The GAO estimates that if the Department processes 100 claims 
per week it will take 4 years for it to process the backlog of 
claims.
    Does the Department expect that it can continue to process 
100 claims per week? How much more will the Department commit 
to processing and eliminating the backlog?
    Mr. Card. Obviously, 100 cases a week will not work the 
backlog off because we are receiving more than that. The 
Secretary made a commitment and we made a commitment to him 
internally that within 12 months of receiving full funding, 
which would be included in this reprogramming request, we would 
process all of the then-current backlog of 15,000 claims within 
12 months. We believe we can do that.
    Senator Bunning. 15,000?
    Mr. Card. Within 12 months of receiving the $30 million.
    Senator Bunning. In other words, of the 2,400-plus that we 
have filed at Paducah and one has been settled----
    Mr. Card. All these Paducah claims that were filed at the 
time of that hearing should be to the physicians panels and 
hopefully, with our work with the physicians panels, through--
--
    Senator Bunning. You are telling me all 2400 applications?
    Mr. Card. I believe these 2,400 were largely filed at the 
time of the hearing, so our commitment was the cases that were 
filed at the time of that hearing would be done 12 months after 
we receive funding.
    Senator Bunning. That is just--go ahead, Senator Murkowski. 

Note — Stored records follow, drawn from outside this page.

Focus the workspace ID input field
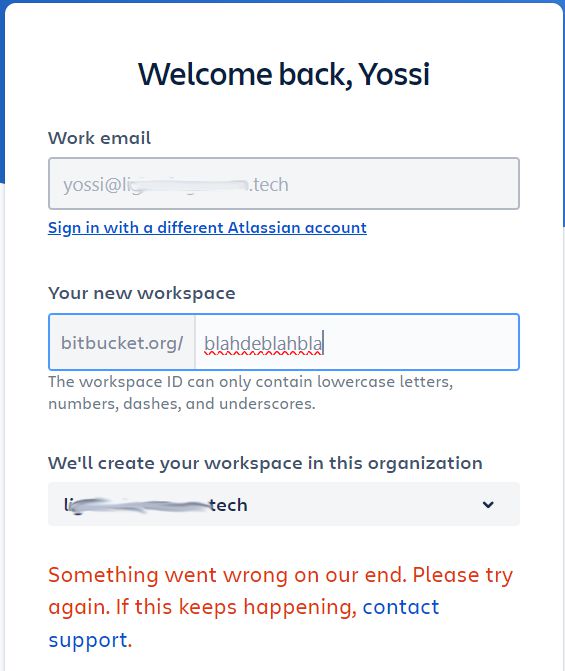The height and width of the screenshot is (671, 565). coord(357,342)
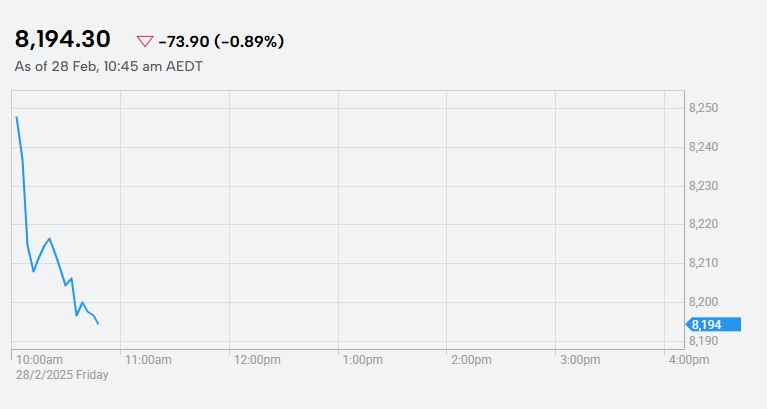Screen dimensions: 767x409
Task: Click the 8,220 price axis label
Action: [703, 224]
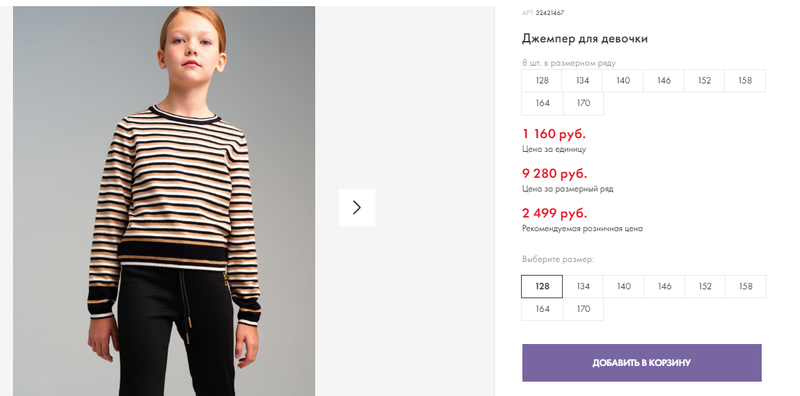Viewport: 800px width, 396px height.
Task: Pick size 164 in size selector
Action: 542,309
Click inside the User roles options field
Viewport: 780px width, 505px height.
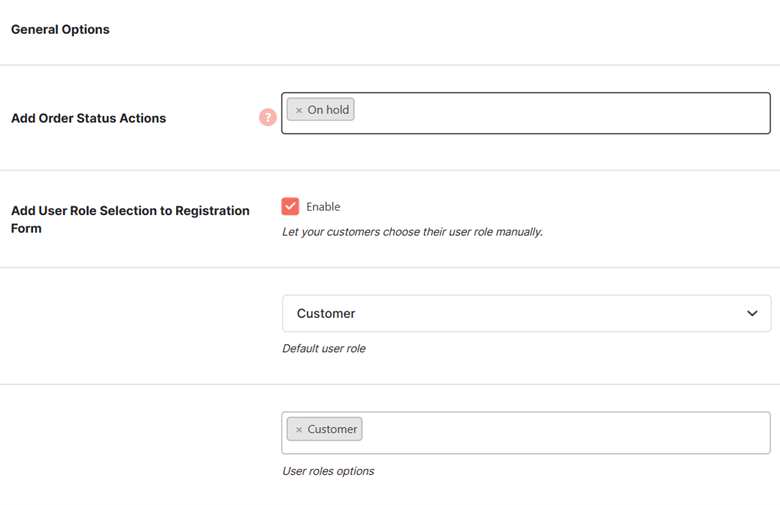[526, 433]
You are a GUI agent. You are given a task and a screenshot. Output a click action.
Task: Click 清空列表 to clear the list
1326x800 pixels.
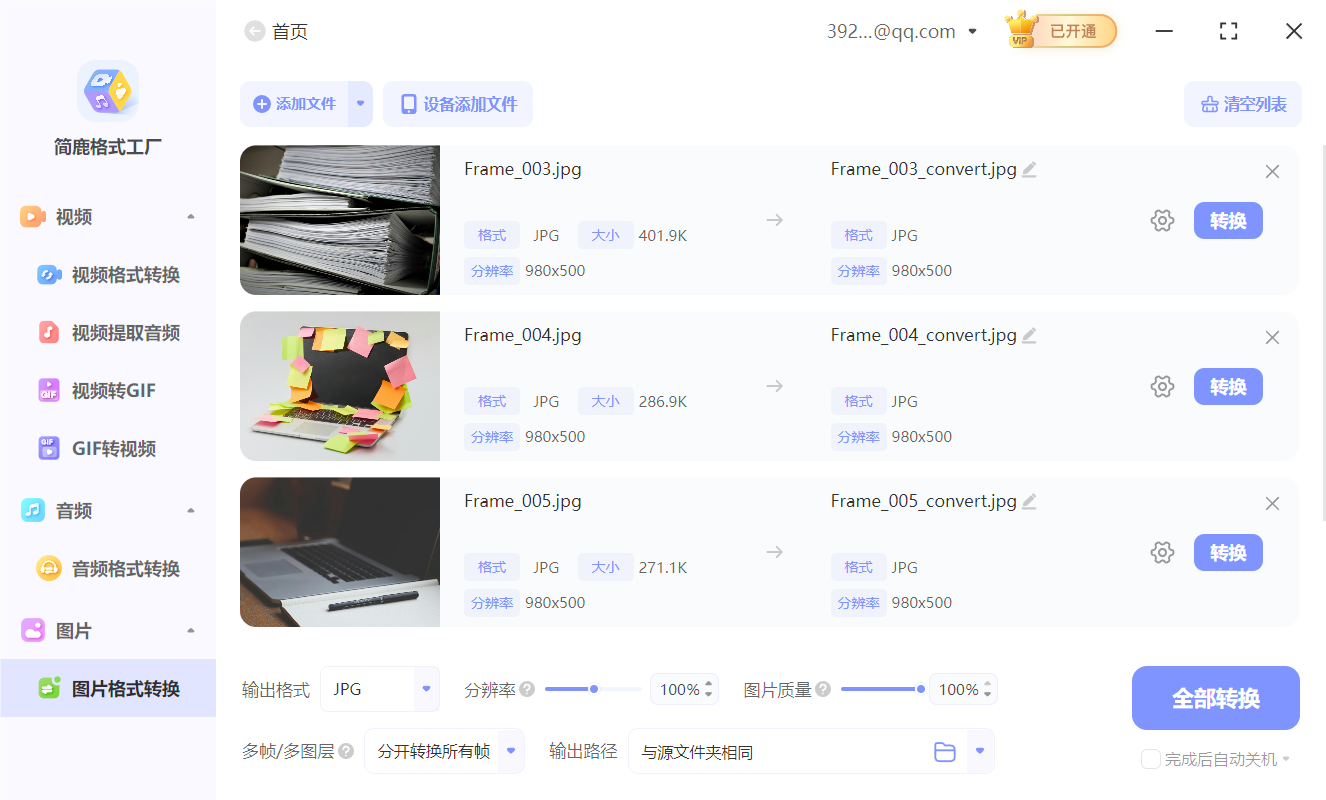(x=1242, y=103)
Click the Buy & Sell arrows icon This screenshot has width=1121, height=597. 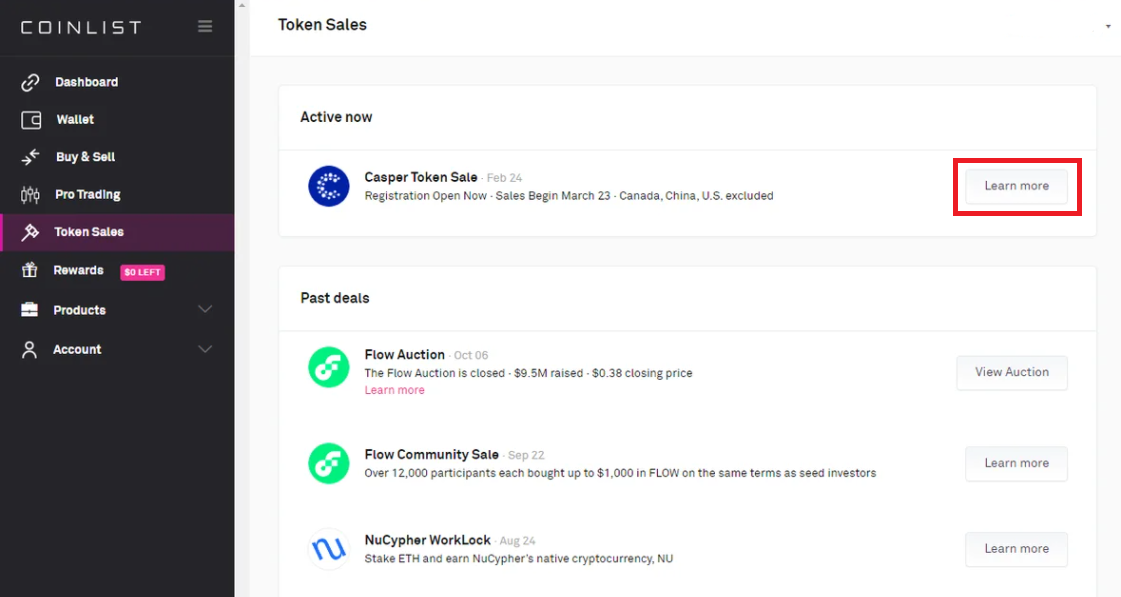31,157
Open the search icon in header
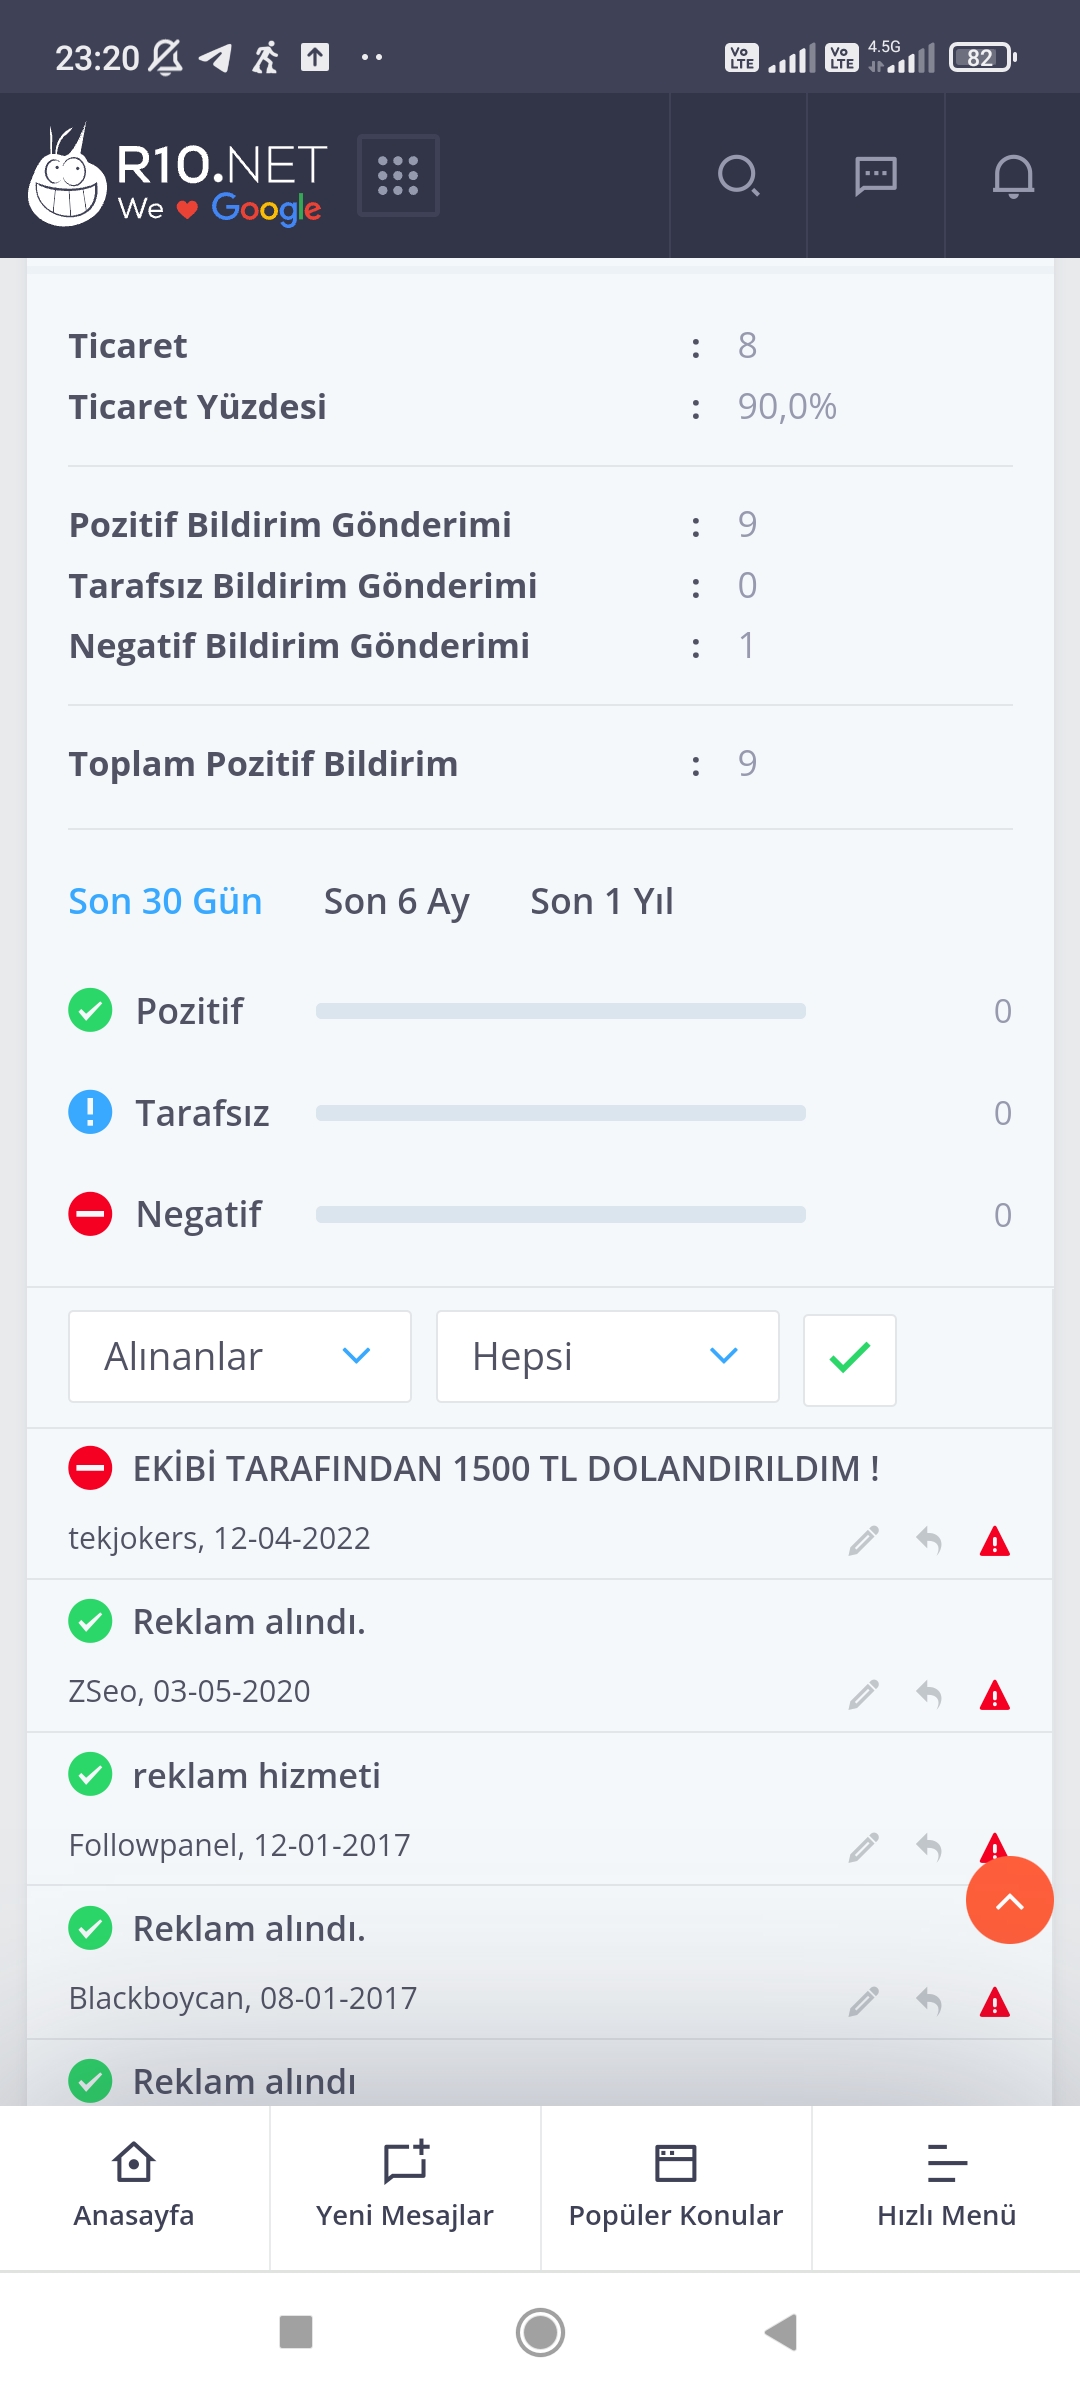Screen dimensions: 1080x2400 [x=739, y=176]
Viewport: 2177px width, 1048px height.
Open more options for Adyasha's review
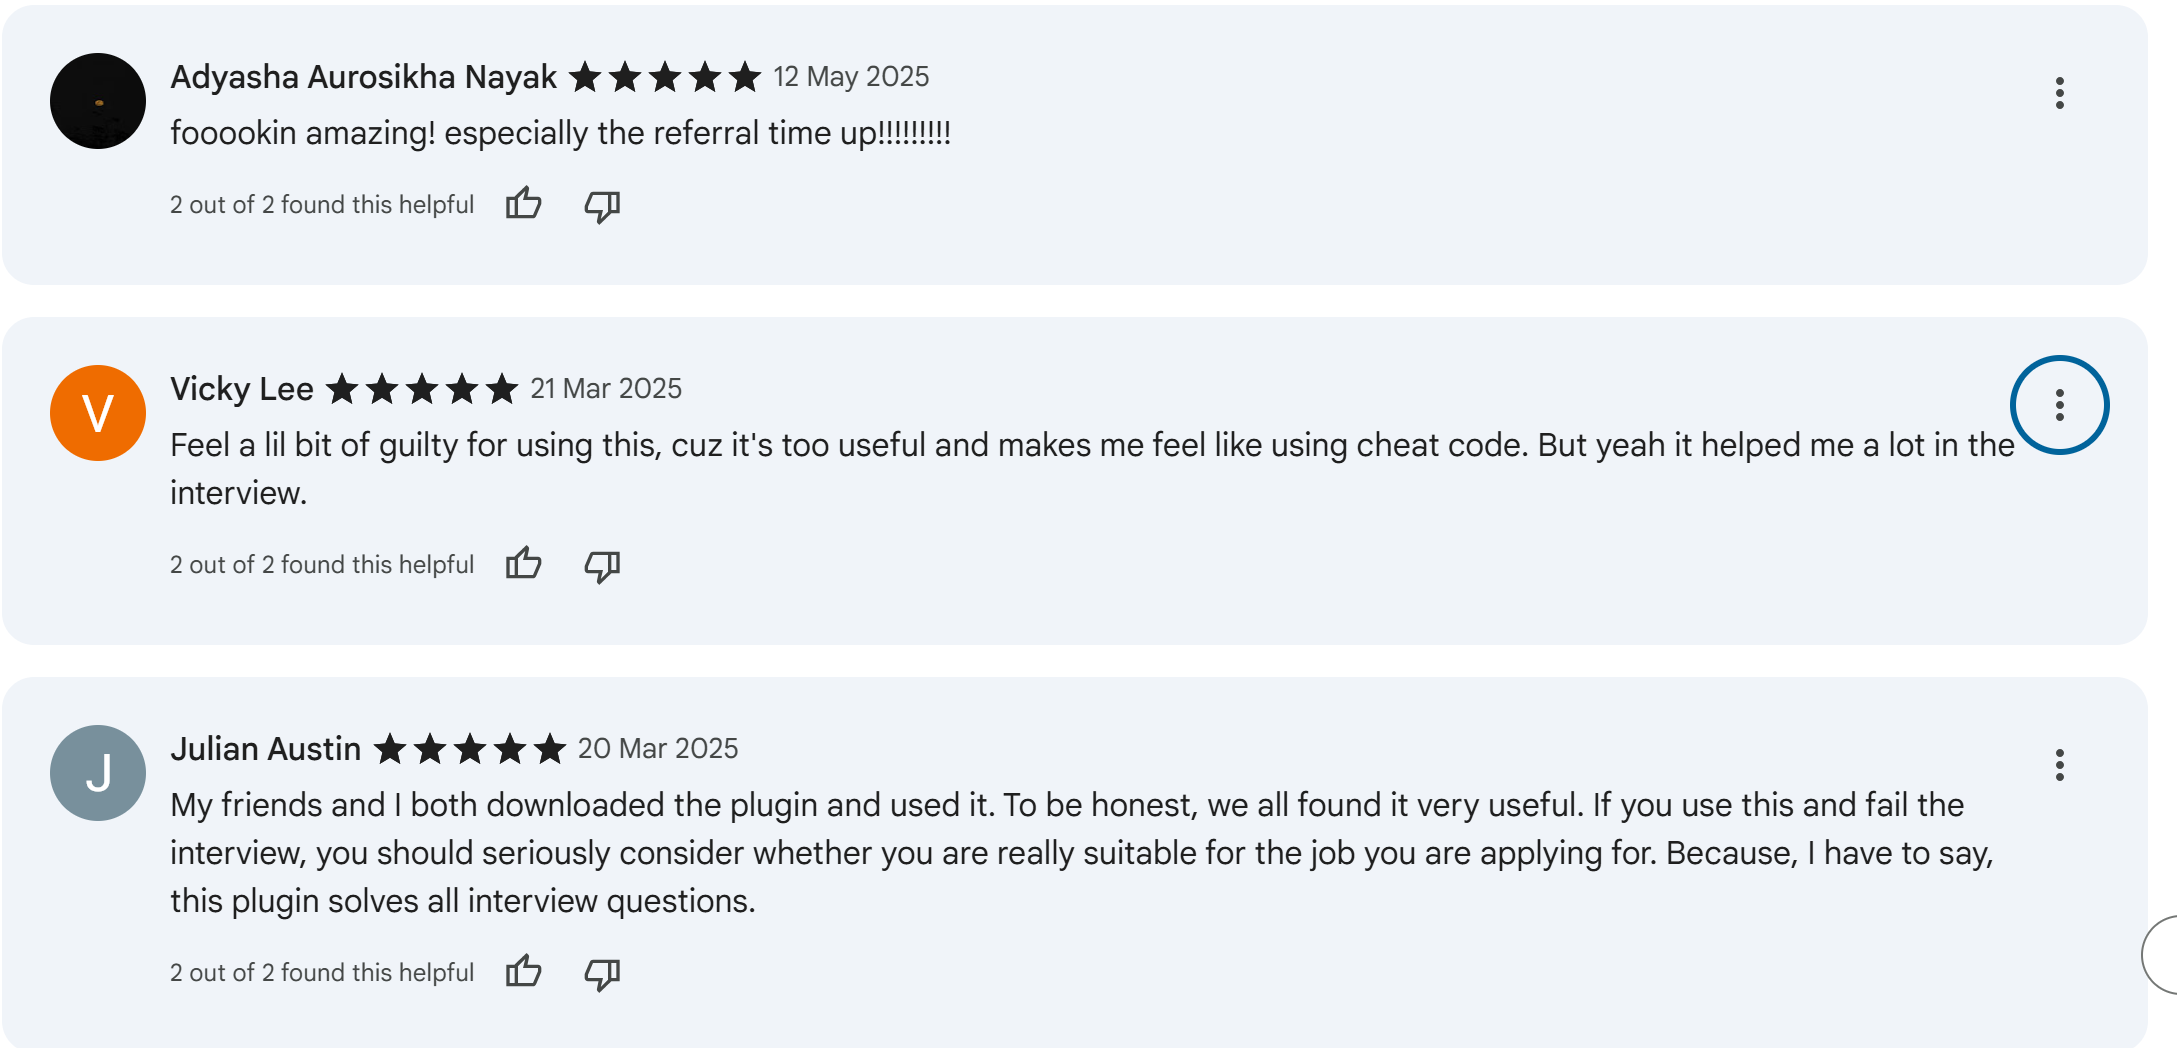pyautogui.click(x=2059, y=93)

And I am going to hold the 5-minute rule so we can go back and 
forth.
    Senator Murkowski. I appreciate it. Thank you, Mr. 
Chairman.
    Mr. Card, you have mentioned that perhaps this is confusing 
because we are talking about different dates, different 
circumstances, different numbers. So I want to just keep my 
questions as they relate to my Alaskan constituent. You have 
heard about Mrs. Carlson's situation with her husband and his 
death. It has been confirmed. There is no disputing. She is 
eligible.
    Yet you heard her statement that she was informed 6 months 
after her inquiry that there would be no assistance given to 
her and now she is facing this series of litigation, 
deposition, prehearing. You have indicated that there are 
several things that you need. You need the funding, you have 
suggested perhaps reducing the number of physicians to expedite 
things.
    But the third one, you said we need to communicate what 
this program is about. This program, subtitle D, is about 
assistance. Well, Mrs. Carlson has asked for assistance and she 
has been told: Sorry, you are out of luck. Can you explain 
exactly what DOE is doing to assist these claimants, my Alaskan 
claimant Mrs. Carlson, who has received a positive physicians 
panel determination, in her effort to get compensation under 
subtitle D?
    Mr. Card. Sure. And you bring up a very important point. 
The law sets out a framework where our assistance is preparing 
packages like these [indicating]--and we can go into those and 
the difficulty of putting those together--for people like Mrs. 
Carlson. When that package is done and the physicians panel has 
made the final determination, we read the laws that that is 
where our statutory authority stops at that point.
    The applicant has the choice then of using that package, 
which hopefully provides more support than would have been 
available otherwise, to process their case through whatever the 
existing State workers compensation system is. It does not 
appear that the law contemplated us then working through the 
actual State workers compensation process.
    It is my understanding that Mrs. Carlson, who you pointed 
out was a part B recipient, asked us for legal help in 
prosecuting her claim. While that might have been a wonderful 
thing to have provided, we clearly viewed it as out of bounds 
of what was intended for us to do in our authority.
    Senator Murkowski. Do you have, does DOE have, a specific 
individual who Alaskans can contact to determine the status of 
their claims and get other questions answered?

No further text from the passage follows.